Breaking his months-long silence on a slew of attacks on churches and the shimmering controversy over attempts at religious conversions by Hindu fundamentalists, India’s Prime Minister Narendra Modi has underlined that his government will not allow any religious group belonging to the majority or minority to spread hatred against any group.
“My government will ensure that there is complete freedom of faith and that everyone has the undeniable right to retain or adopt the religion of his or her choice without coercion or undue influence. My government will not allow any religious group, belonging to the majority or the minority, to incite hatred against others, overtly or covertly,” the prime minister said at a function in India’s capital Delhi on February 17 to celebrate the elevation of two members of the church to sainthood.

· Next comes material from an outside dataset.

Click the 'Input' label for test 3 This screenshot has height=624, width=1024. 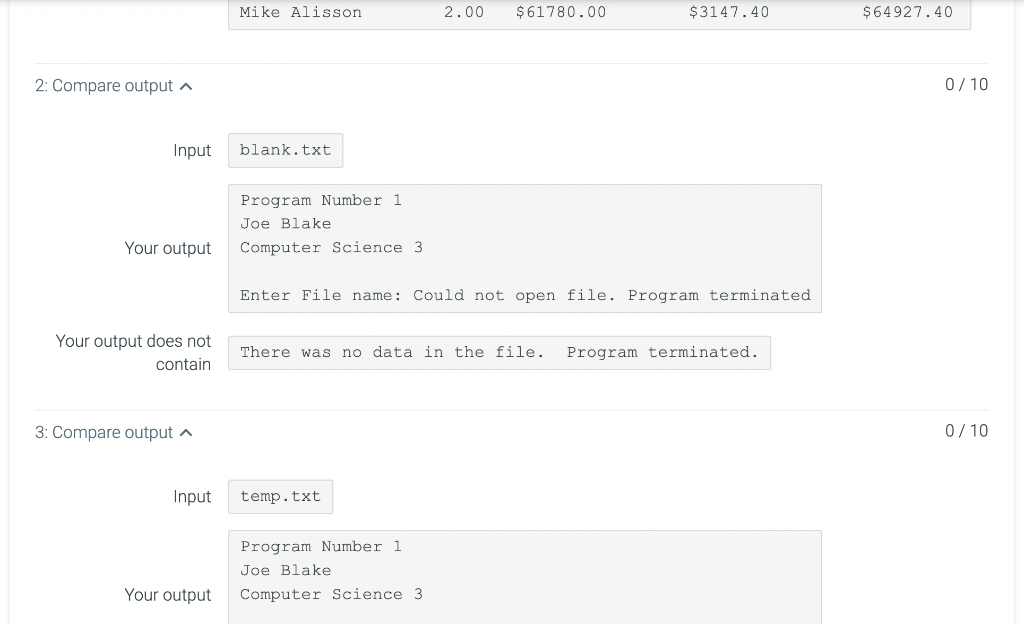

“We cannot accept violence against any religion on any pretext and I strongly condemn such violence. My government will act strongly in this regard,” he sternly warned the fringe elements who are seeking to advance their parochial agendas.
Mr Modi, who has been accused by opposition and other religious minorities of turning a blind eye to religious bigotry and communal hatred preached by self-proclaimed Hindu nationalists, stressed that his government “gives equal respect to all religions.”
Placing the issue of religious pluralism and tolerance in a global perspective, Mr Modi underlined that the world is increasingly witnessing division and hostility on religious lines and the issue has become a matter of global concern.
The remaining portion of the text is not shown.